Heck, April is a month away, still. A lot can happen in a month, too.
I admit, though, I can certainly relate... except... I'll be turning 53 on my next birthday, which is tomorrow. It's been so long since the mere prospect of romance, sex or emotional intimacy has touched my life that I fear my time is running out, or, perhaps never meant to be, for me there Unfortunately, I hit late 40's rearing to f*#!king go... if you know what I mean. I am single, alone and at times, achingly lonely... and sometimes, when I feel like crap, I look at my birthday as one year closer to my death... and that helps... often to bring me out of my funk.
Tomorrow I shall now dwell on what isn't in my life, however. I shall focus on what I am grateful to have in my life. I shall try my best not to think about the number 53! (no way in hell I am 53 years old, yet... nuh-uh. when did THAT happen? )

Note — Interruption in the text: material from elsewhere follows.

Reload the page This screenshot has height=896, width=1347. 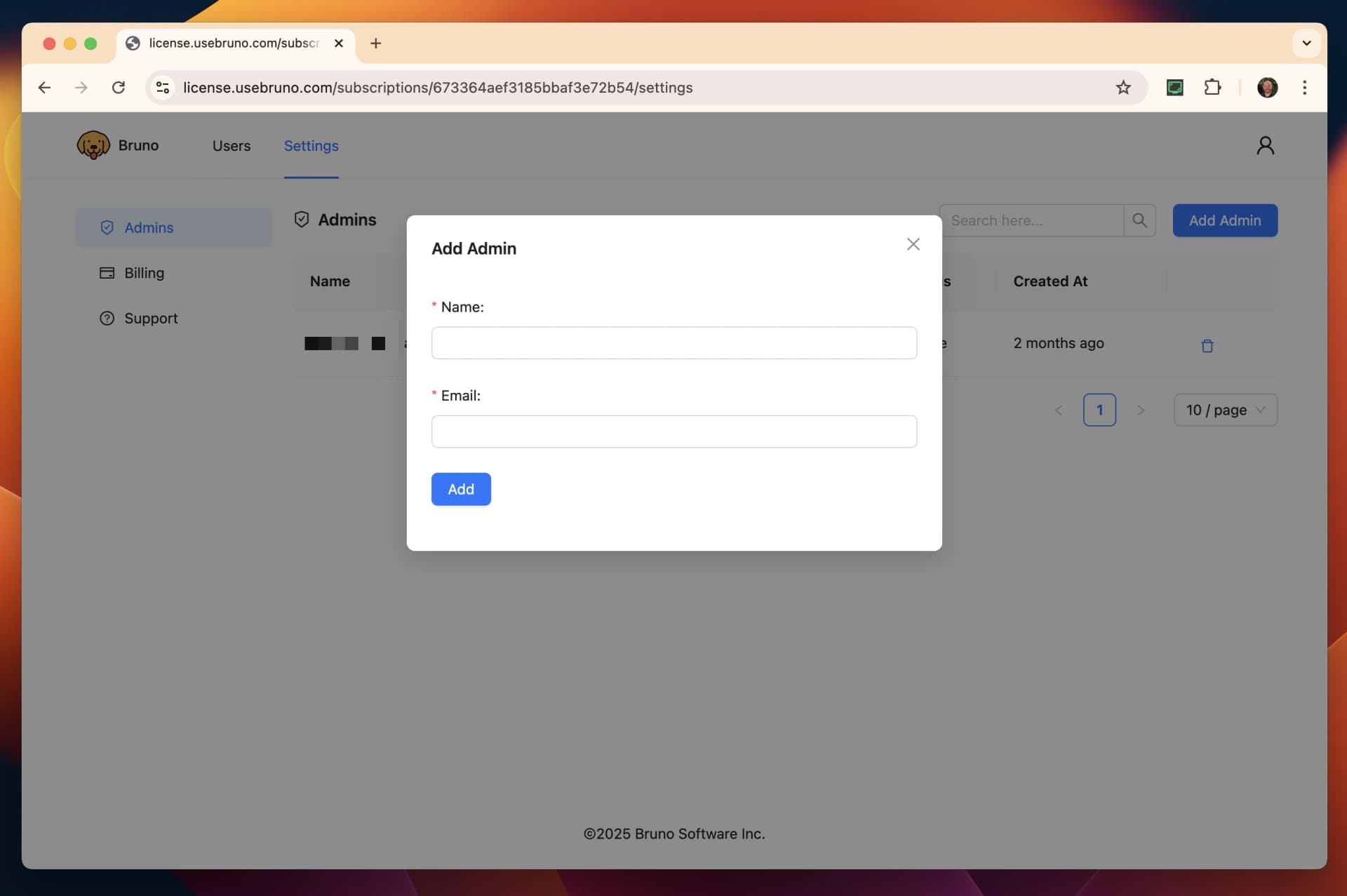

Tomorrow, I am volunteering at an all day and evening event for a local non profit organization... serving twofold: to help officially at the event, and to keep my mind occupied so it doesn't play the various "another-year-older" loops over and over and over all day.
I'm thinking I might have fun, maybe... Wait. My birthday. I can have fun if I want to. Sorry... rambling now...
Hugs to you two! And be nice to yourselves on your birthdays, ya hear!?